-- Opening Marker --
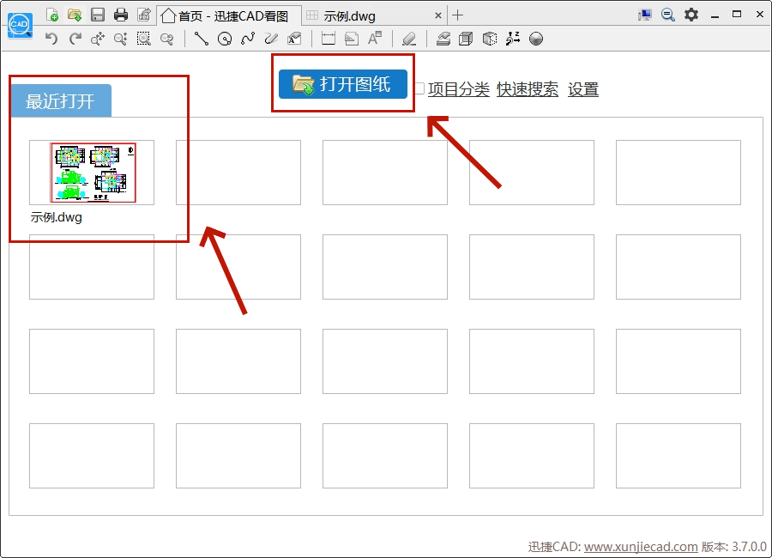772x558 pixels.
Task: Click the new drawing file icon
Action: pyautogui.click(x=52, y=15)
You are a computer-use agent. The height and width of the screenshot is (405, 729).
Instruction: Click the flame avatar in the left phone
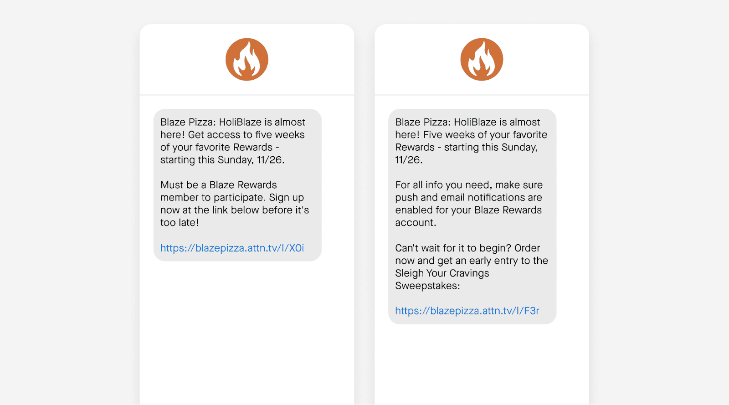(247, 59)
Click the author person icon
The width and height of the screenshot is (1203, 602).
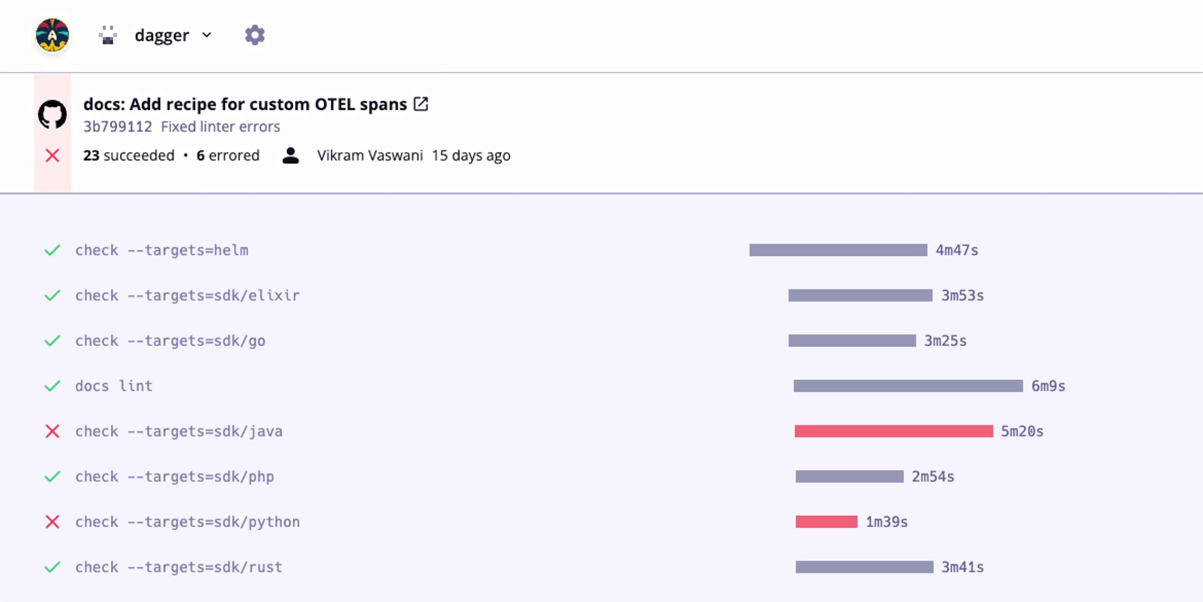[x=291, y=156]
-- Closing Marker --
# ACTIVITY
Your copy should hold only the lines from the line with "You are a computer-use" through the end of the data above, both ends included, transcribed exactly and without pictures.

# SOLVED PROBLEM
You are a computer-use agent. The height and width of the screenshot is (405, 729).
Instruction: Click the flame avatar in the left phone
(247, 59)
Click the author person icon
The width and height of the screenshot is (1203, 602).
[x=291, y=156]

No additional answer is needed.